Встречались мы с ней только изредка; она сама настаивала (могла и пригрозить; «что я тебе такого сделала?» — пищала в телефон она). Звала на какие-то праздники (дни рождения?), которые стоили много, проходили в каких-то замороченных кулисах (то в музее, то в замке, то на ферме у крестьян) — и были смертельно скучны вплоть до той поры, пока я не догадался самостоятельно подыскивать себе аттракционы, не принимать эту натужную серьезность всерьез, веселиться, а почувствовав, как подступает к горлу скука или тошнота, уходить — не прощаясь и не чувствуя себя обязанным. В один год я приметил друга ее мужа, который пришел с женой, а руку норовил положить на зад совершенно посторонней девушке; в другой раз бочонок-муж взгромоздился пьяным на трактор, и я спорил с другим гостем, грохнется он или нет; однажды бочонок и бутон громко ссорились и крыли друг друга матом (он был жалок, она — омерзительна; о! это зловоние на ненакрашеных бледных губках), а завершил я свои походы после самого чудного дня рождения в моей жизни (рассказывая, я так его всем и объявляю: «самый лучший праздник»): гости пришли, а еды в шикарном доме не было; «возьмите что-нибудь», — вяло, с маской страдания на треугольном лице, сказала она, ковыляя на каблучищах; гости сбегали за едой в магазин, раскурили в чужом саду мангал, кое-как нажарили мяса, выпили вина, тайком меж собой на хозяев пошипели — я хохотал, поняв уже точно, что не могу ни говорить, ни думать про нее ничего хорошего — не человек она, а бутон, не более и не менее.

Общаться с той поры стало совсем легко: она звала, я отказывался, она предлагала — я не принимал всерьез. Однажды она хотела издавать с мной журнал, в другой раз писать книгу, в третий раз я сам должен был написать про нее, в четвертый — написать про ее мужа, какой он подлец и сволочь. Я говорил «рад бы, но некогда», я говорил «надо подумать», я говорил «нет времени» без угрызений совести, восхищаясь ее уверенностью, что номер «помогите деточке» прокатит (она единственный ребенок у чадолюбивых родителей, и единственный случай в моей жизни, когда я готов придать этому факту значение).
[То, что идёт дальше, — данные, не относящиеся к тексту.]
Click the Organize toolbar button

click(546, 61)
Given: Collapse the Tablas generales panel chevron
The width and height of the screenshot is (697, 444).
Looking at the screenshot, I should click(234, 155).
Я говорю ей «нет» на удобном мне языке, я понимаю, что она расслышит только то, что ей удобней.

Муж-бочонок ее не бьет, а должен бы. Ее бьет любовник — он немолодой и опытный. Дает то, что просят. Она сама рассказала. Думала, что жалуется, а на самом деле — рассказала. Мне кажется, что она — мазохистка. Всей своей жизнью, всем своим бледно-бежевым существом просит она кирпича.

Бутон. Не нашлось для нее романа. Обойдется.